Spiral Toys' CloudPets products - as cloud-connected devices - are far from the only internet of things devices that have been found to suffer from security problems.
While some of the problems relating to CloudPets tie to its cloud infrastructure, others relate to how technologies in the devices themselves have been implemented. Stone at Context Information Security, for example, analyzed how the CloudPets stuffed unicorn uses Bluetooth Low Energy to communicate with other devices. He contends that the implementation falls short by failing to implement even basic security controls.
"Anyone can connect to the toy, as long as it is switched on and not currently connected to anything else," Stone writes. "Bluetooth LE typically has a range of about 10 to 30 meters [11 to 33 yards], so someone standing outside your house could easily connect to the toy, upload audio recordings and receive audio from the microphone."
Stone also found fault with the device's firmware, the low-level code that acts as a liaison between a device's hardware and higher-level application software.

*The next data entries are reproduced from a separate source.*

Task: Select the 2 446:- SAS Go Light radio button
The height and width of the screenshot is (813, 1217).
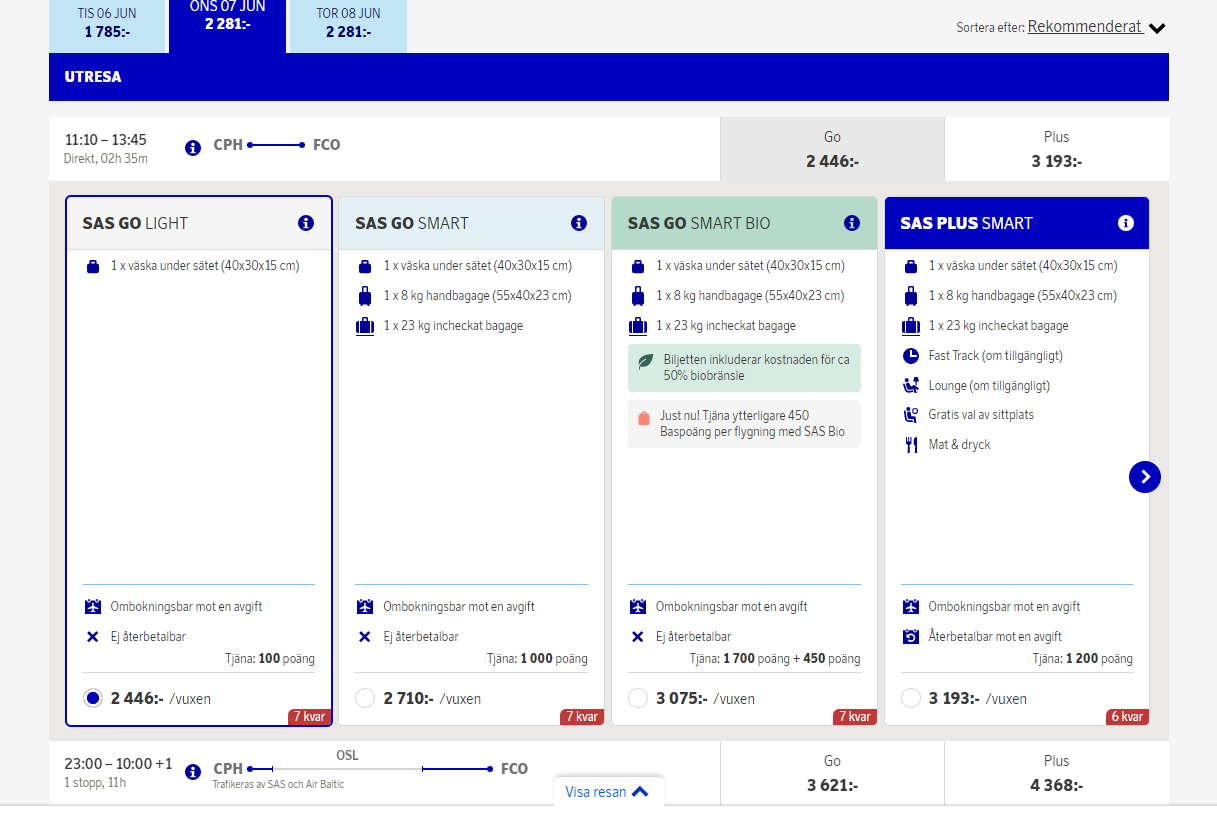Action: coord(93,698)
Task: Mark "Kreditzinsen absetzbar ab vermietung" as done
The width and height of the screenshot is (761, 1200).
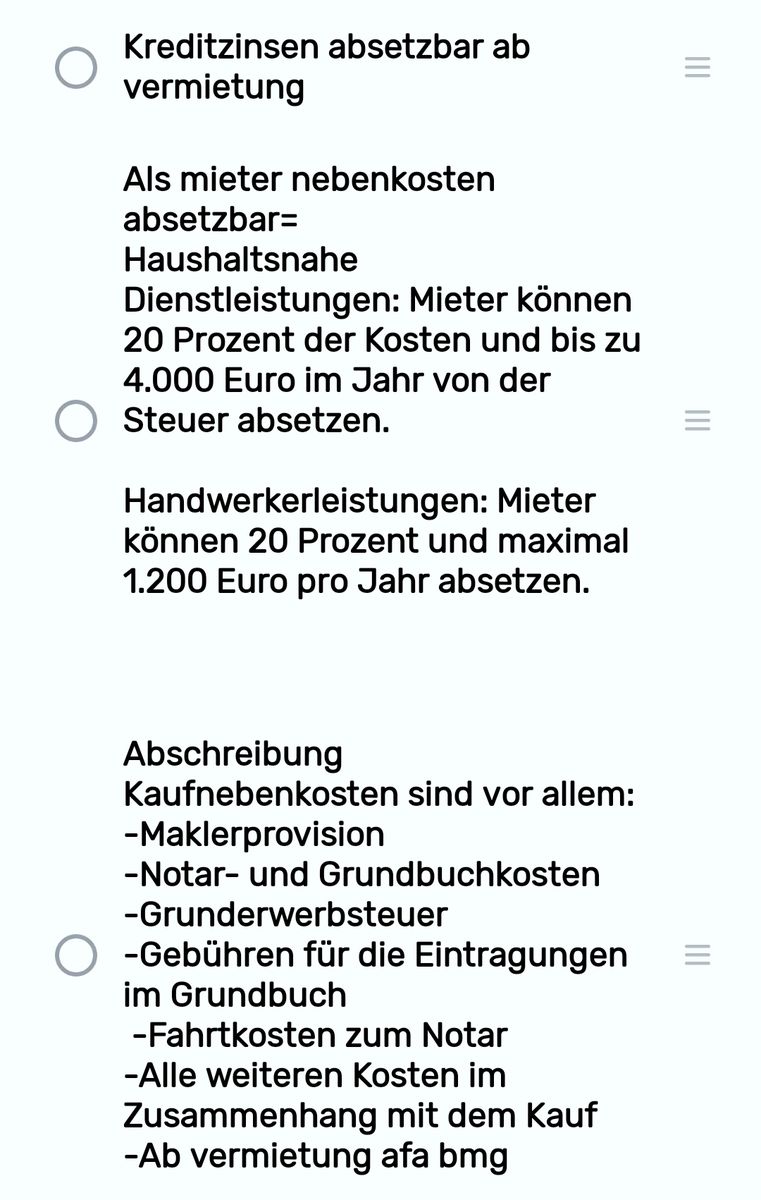Action: 76,67
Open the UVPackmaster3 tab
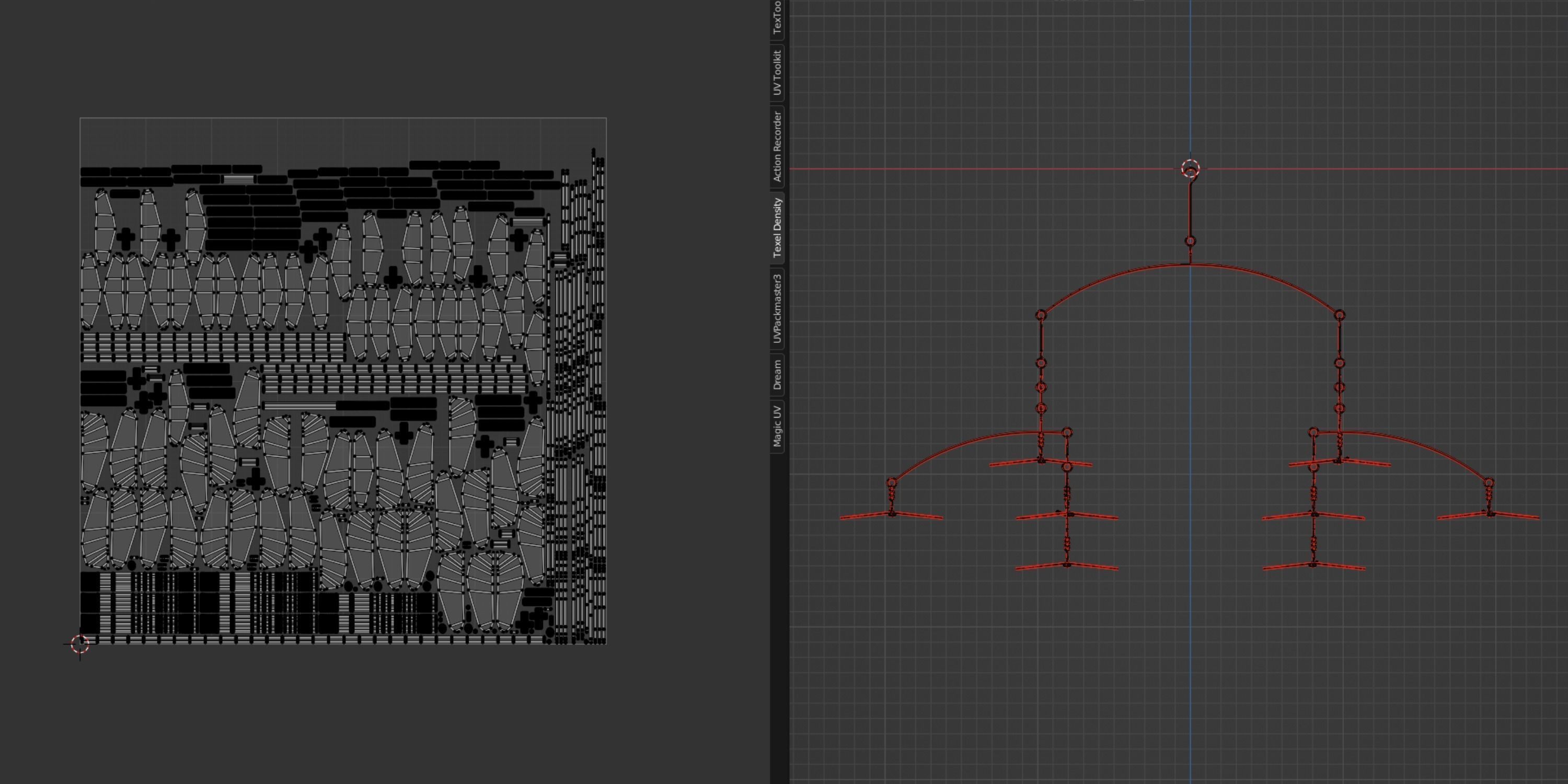Viewport: 1568px width, 784px height. pos(777,308)
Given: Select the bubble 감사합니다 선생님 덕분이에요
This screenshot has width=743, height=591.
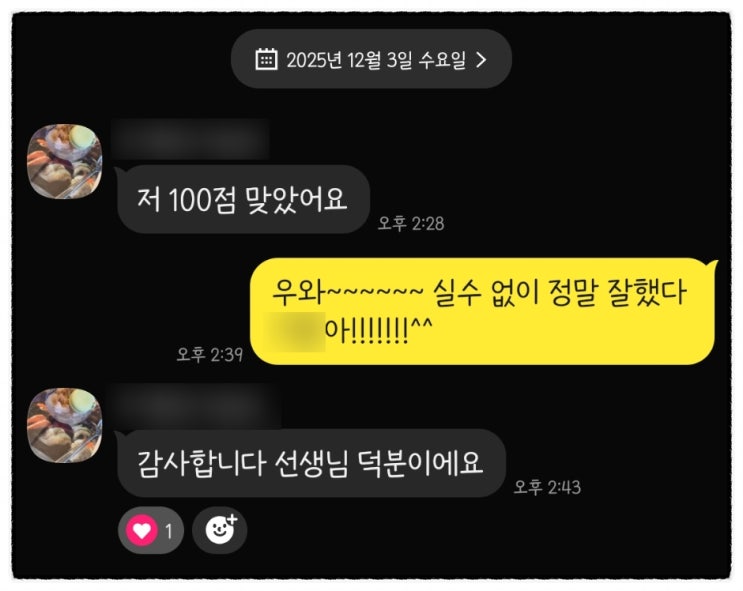Looking at the screenshot, I should [311, 463].
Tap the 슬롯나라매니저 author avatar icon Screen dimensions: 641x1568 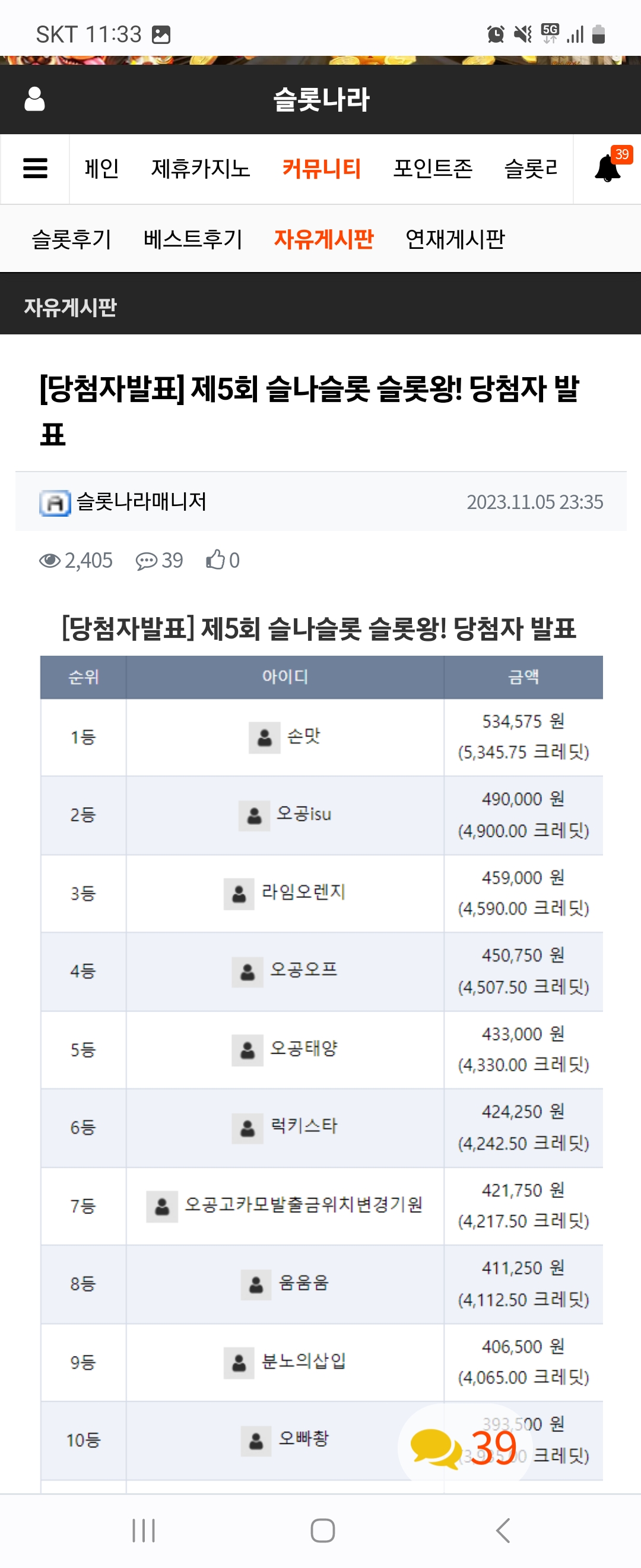[55, 503]
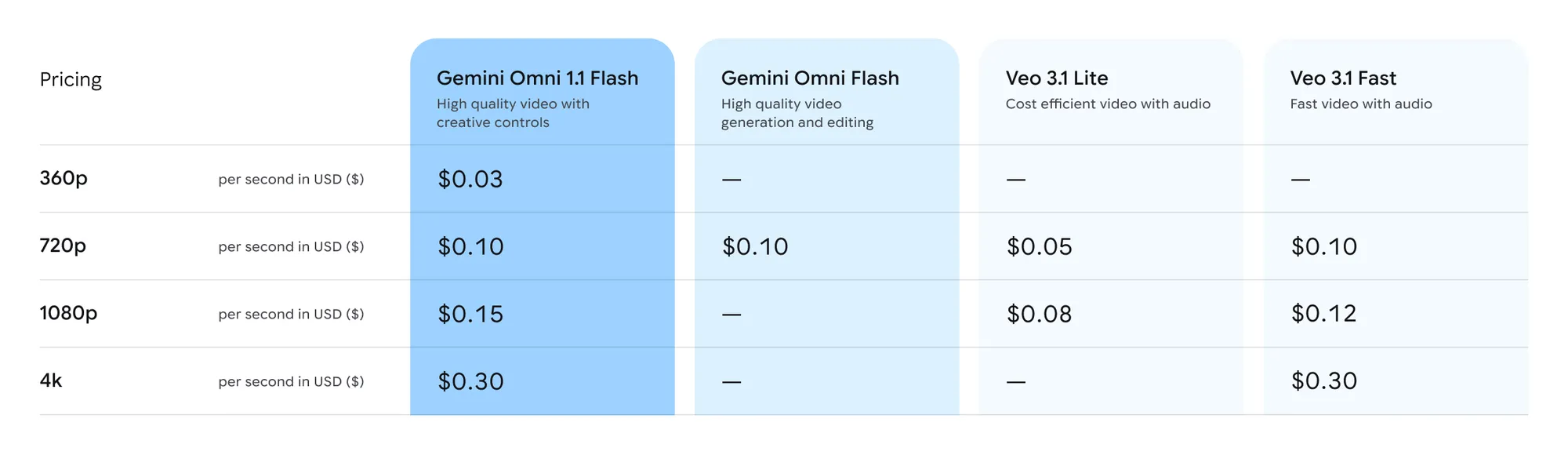This screenshot has width=1568, height=455.
Task: Click Veo 3.1 Fast 1080p price $0.12
Action: [1324, 314]
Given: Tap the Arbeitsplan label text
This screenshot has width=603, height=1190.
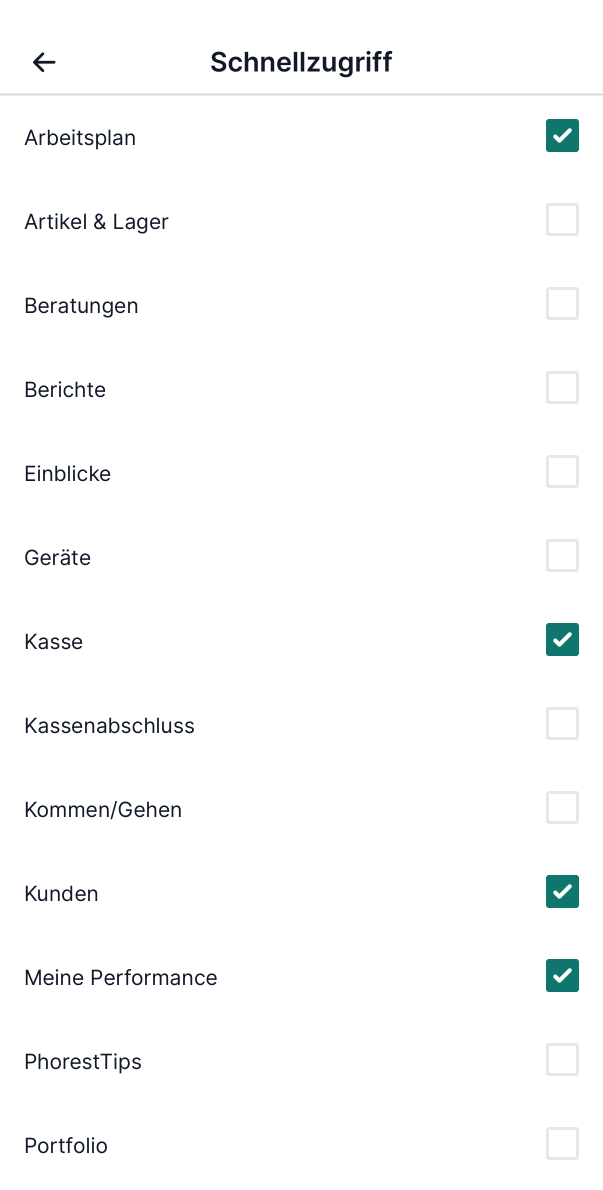Looking at the screenshot, I should tap(80, 138).

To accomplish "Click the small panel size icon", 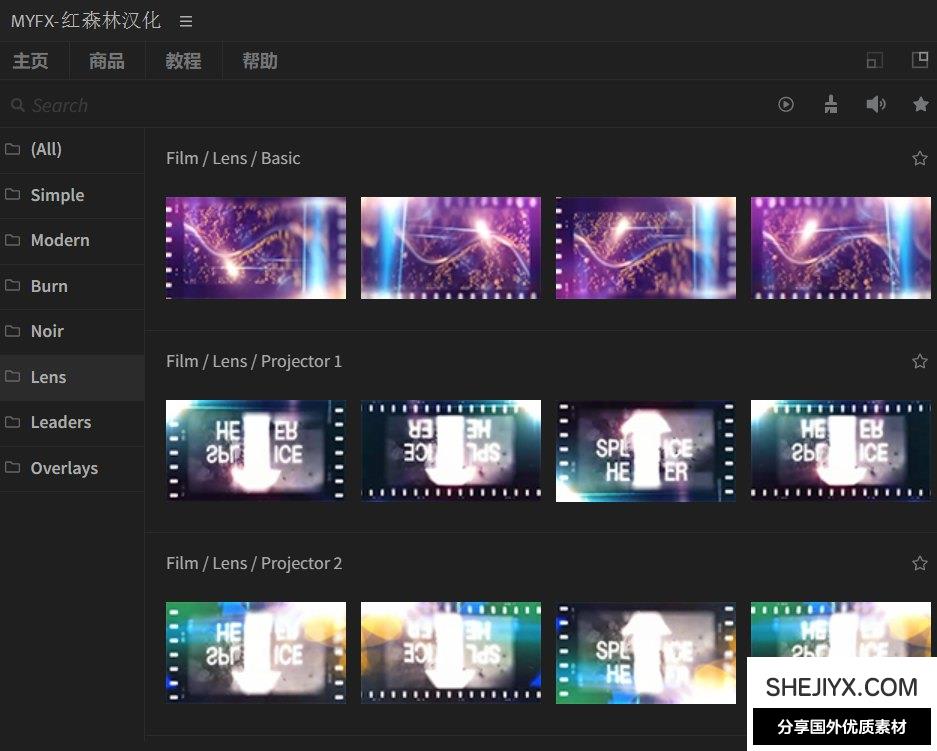I will point(874,61).
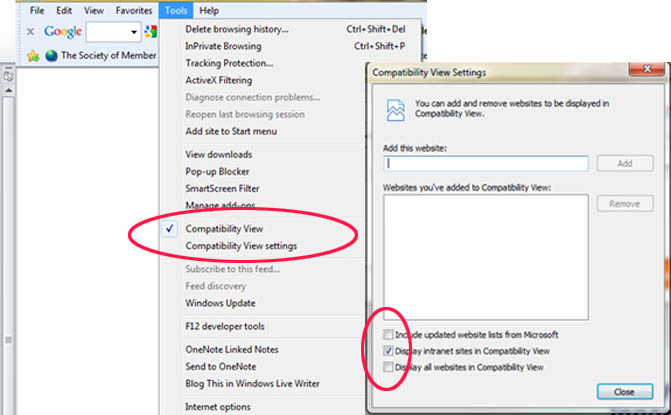Open the Google search box dropdown arrow
Viewport: 671px width, 415px height.
135,32

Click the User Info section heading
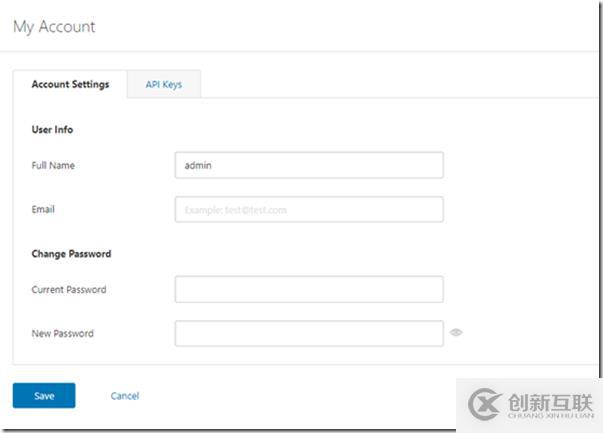click(x=52, y=129)
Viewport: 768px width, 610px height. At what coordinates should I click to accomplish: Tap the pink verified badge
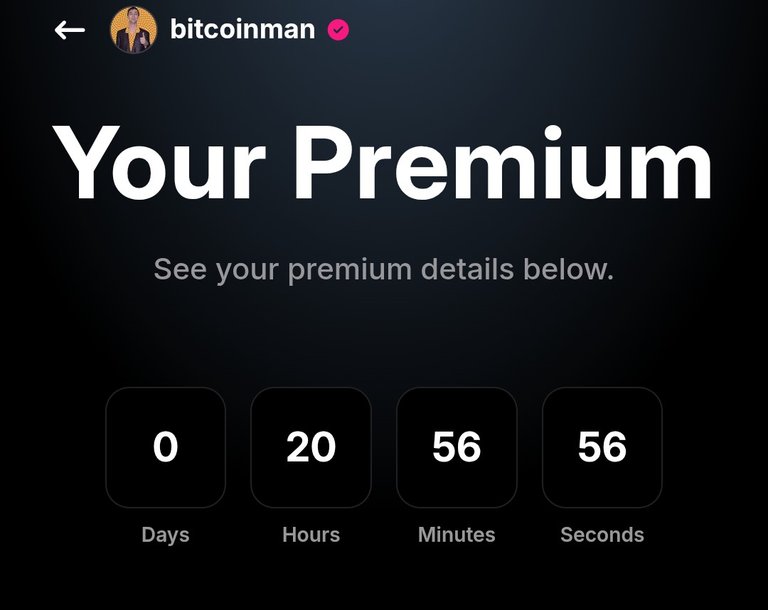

To prevent unauthorized firmware from running, the firmware should carry a digital signature that is verified and should also be encrypted, Stone writes. But CloudPets' firmware is neither signed nor encrypted, and it is only verified using a CRC16 checksum, he adds.
"Therefore it would be perfectly possible to remotely modify the toy's firmware," Stone writes. "However, given that it's already possible to turn the toy into a remote listening device using the built-in functionality, there's not much to be gained by modifying the firmware for nefarious ends."
Think of the Children
Worries have continued to mount concerning the security failures associated with IoT devices, including routers, digital video recorders and CCTVs, that can be easily hacked and used to build massive botnets. Many users, however, continue to purchase and use these low-cost and often poorly secured devices.
Many people would naturally assume that IoT devices designed to be used by children are better safeguarded against related security and privacy risks. Too often, however, that does not appear to be the case.
In December 2015, for example, Hong Kong toymaker VTech acknowledged that 5 million accounts connected with its various e-learning products had been compromised, including chat logs, profile photos of kids plus their names, genders, birthdates and addresses (see Toymaker VTech Hacked: 200,000 Kids' Data Exposed). Meanwhile, warnings have been raised about other internet-connected toys, including Mattel's Hello Barbie and the Cayla doll from Genesis Toys, among others.
Germany recently banned the Cayla doll because it implemented Bluetooth in an unsecured manner.
"Items that conceal cameras or microphones and that are capable of transmitting a signal, and therefore can transmit data without detection, compromise people's privacy," says Jochen Homann, president of the Bundesnetzagentur - Germany's telecommunications watchdog, in a statement. "This applies in particular to children's toys. The Cayla doll has been banned in Germany."
Unfortunately, vulnerabilities in internet-connected devices - including toys - will likely continue, says Bryce Boland, CTO for security firm FireEye in Asia-Pacific. He predicts ongoing frustration for consumers, most of whom will have little or no indication of deficiencies in products they choose to buy or use.
"This isn't the first case of toy manufacturers failing to protect their customers' information and it likely won't be the last," Boland says, referring to the CloudPets case. "The fact is, a baby's crib is required to meet more rigorous safety standards and testing than connected devices like baby monitors or connected toys."
Executive Editor Mathew Schwartz contributed to this story.